Hoewel Edam niet direct aan het IJsselmeer (de toenmalige Zuiderzee) ligt, heeft de stad vanaf het begin een bijzondere band gehad met het water en de zeevaart. Door hun lange ervaring in de maritieme handel waren Edammers gewilde zeelieden. Zij voeren niet alleen bij de koopvaardij, maar ook op vissersschepen, op walvisvaarders, op schepen van de handelscompagnieën VOC en WIC en van de Admiraliteit van Amsterdam. Edam viel merkwaardigerwijs onder Amsterdam en niet onder het Noorderkwartier.
Deze tentoonstelling, die voortbouwt op de tentoonstelling Edam in 14 stappen, vertelt het verhaal van zeevarend Edam en belicht een aantal bijzondere aspecten ervan, met verklarende en gesproken (QR) teksten en objecten.
Bouw Zeesluis noodzaak
Zo zien we het wapen van het Hoogheemraadschap (met de tweekoppige adelaar van Karel V) dat vanaf midden 16e eeuw met het beheer van het water was belast en tot niet zo lang geleden zijn hoofdkwartier in Edam had.

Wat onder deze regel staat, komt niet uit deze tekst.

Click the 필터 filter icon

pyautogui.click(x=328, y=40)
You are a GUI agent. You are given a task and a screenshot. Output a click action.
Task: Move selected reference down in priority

Om het water van Zuiderzee en Purmermeer in bedwang te houden was de bouw van een zeesluis noodzakelijk: schepen moesten worden geschut bij het in en uitvaren van de stad en moesten daarvoor betalen – het bord dat de prijs van het schutten laat zien herinnert daaraan. Edammers waren niet alleen gewoon bemanningslid, maar niet zelden ook kapitein.
Michiel de Ruyter
Een aantal Edammers diende als gezagvoerder onder de befaamde admiraals Michiel Adriaensz de Ruyter en Maarten Harpertsz Tromp tijdens de Engelse zeeoorlogen. Een bijzondere figuur onder hen die in de tentoonstelling wordt uitgelicht, was Jacob Andries Swart, die o.a. deelnam aan de tocht naar Chatham. Hij werd met grote eer begraven in de Grote Kerk van Edam.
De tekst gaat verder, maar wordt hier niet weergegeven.